TASK DETAILS: Repeat the data below word for word.
=== LISTED ENTRIES ===
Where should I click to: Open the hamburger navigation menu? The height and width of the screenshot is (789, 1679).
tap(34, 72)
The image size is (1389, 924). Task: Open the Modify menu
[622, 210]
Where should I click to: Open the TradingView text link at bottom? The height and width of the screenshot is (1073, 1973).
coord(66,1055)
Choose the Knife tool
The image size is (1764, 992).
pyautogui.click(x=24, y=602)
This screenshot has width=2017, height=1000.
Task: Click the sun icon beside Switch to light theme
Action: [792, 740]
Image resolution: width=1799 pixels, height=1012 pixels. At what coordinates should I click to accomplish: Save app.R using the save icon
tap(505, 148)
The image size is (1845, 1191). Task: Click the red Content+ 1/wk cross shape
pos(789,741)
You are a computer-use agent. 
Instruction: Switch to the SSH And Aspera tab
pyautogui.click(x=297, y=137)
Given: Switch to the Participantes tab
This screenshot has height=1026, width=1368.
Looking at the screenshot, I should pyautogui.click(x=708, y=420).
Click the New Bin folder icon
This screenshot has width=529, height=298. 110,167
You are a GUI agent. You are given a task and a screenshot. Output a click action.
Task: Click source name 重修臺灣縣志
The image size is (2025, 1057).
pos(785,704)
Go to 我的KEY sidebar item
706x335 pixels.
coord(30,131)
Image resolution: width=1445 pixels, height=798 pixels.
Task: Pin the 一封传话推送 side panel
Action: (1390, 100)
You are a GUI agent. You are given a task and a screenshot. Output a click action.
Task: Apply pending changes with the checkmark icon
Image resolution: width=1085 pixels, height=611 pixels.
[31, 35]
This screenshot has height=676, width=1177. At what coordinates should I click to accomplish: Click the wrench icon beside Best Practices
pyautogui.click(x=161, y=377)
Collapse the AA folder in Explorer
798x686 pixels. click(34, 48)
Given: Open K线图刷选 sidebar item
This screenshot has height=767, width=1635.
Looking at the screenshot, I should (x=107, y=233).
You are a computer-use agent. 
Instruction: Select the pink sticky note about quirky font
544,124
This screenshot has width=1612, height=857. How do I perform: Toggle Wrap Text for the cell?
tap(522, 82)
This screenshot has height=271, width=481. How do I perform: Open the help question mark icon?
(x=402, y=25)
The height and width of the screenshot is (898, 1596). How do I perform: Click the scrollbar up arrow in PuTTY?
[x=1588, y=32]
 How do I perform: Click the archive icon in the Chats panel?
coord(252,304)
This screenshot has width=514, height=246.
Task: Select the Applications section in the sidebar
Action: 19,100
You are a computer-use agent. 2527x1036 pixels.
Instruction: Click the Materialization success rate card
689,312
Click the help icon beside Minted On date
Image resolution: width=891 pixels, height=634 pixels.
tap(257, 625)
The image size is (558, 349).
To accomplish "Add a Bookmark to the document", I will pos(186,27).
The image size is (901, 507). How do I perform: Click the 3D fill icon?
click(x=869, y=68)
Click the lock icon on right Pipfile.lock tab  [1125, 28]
===
TASK ANSWER:
Where should I click to: Open the hamburger navigation menu? The height and width of the screenshot is (789, 1679).
tap(34, 72)
The image size is (1389, 924). Task: Open the Modify menu
[622, 210]
Where should I click to: Open the TradingView text link at bottom? The height and width of the screenshot is (1073, 1973).
coord(66,1055)
Choose the Knife tool
The image size is (1764, 992).
pyautogui.click(x=24, y=602)
This screenshot has width=2017, height=1000.
Task: Click the sun icon beside Switch to light theme
Action: [792, 740]
Image resolution: width=1799 pixels, height=1012 pixels. At what coordinates should I click to accomplish: Save app.R using the save icon
tap(505, 148)
The image size is (1845, 1191). Task: Click the red Content+ 1/wk cross shape
pos(789,741)
You are a computer-use agent. 
Instruction: Switch to the SSH And Aspera tab
pyautogui.click(x=297, y=137)
Given: Switch to the Participantes tab
This screenshot has height=1026, width=1368.
Looking at the screenshot, I should pyautogui.click(x=708, y=420).
Click the New Bin folder icon
This screenshot has width=529, height=298. 110,167
You are a GUI agent. You are given a task and a screenshot. Output a click action.
Task: Click source name 重修臺灣縣志
The image size is (2025, 1057).
pos(785,704)
Go to 我的KEY sidebar item
706x335 pixels.
coord(30,131)
Image resolution: width=1445 pixels, height=798 pixels.
Task: Pin the 一封传话推送 side panel
Action: (1390, 100)
You are a GUI agent. You are given a task and a screenshot. Output a click action.
Task: Apply pending changes with the checkmark icon
Image resolution: width=1085 pixels, height=611 pixels.
[31, 35]
This screenshot has height=676, width=1177. At what coordinates should I click to accomplish: Click the wrench icon beside Best Practices
pyautogui.click(x=161, y=377)
Collapse the AA folder in Explorer
798x686 pixels. click(34, 48)
Given: Open K线图刷选 sidebar item
This screenshot has height=767, width=1635.
Looking at the screenshot, I should (x=107, y=233).
You are a computer-use agent. 
Instruction: Select the pink sticky note about quirky font
544,124
This screenshot has width=1612, height=857. How do I perform: Toggle Wrap Text for the cell?
tap(522, 82)
This screenshot has height=271, width=481. How do I perform: Open the help question mark icon?
(x=402, y=25)
The height and width of the screenshot is (898, 1596). How do I perform: Click the scrollbar up arrow in PuTTY?
[x=1588, y=32]
 How do I perform: Click the archive icon in the Chats panel?
coord(252,304)
This screenshot has width=514, height=246.
Task: Select the Applications section in the sidebar
Action: 19,100
You are a computer-use agent. 2527x1036 pixels.
Instruction: Click the Materialization success rate card
689,312
Click the help icon beside Minted On date
Image resolution: width=891 pixels, height=634 pixels.
tap(257, 625)
The image size is (558, 349).
To accomplish "Add a Bookmark to the document", I will pos(186,27).
The image size is (901, 507). How do I perform: Click the 3D fill icon?
click(x=869, y=68)
Click the lock icon on right Pipfile.lock tab  [1125, 28]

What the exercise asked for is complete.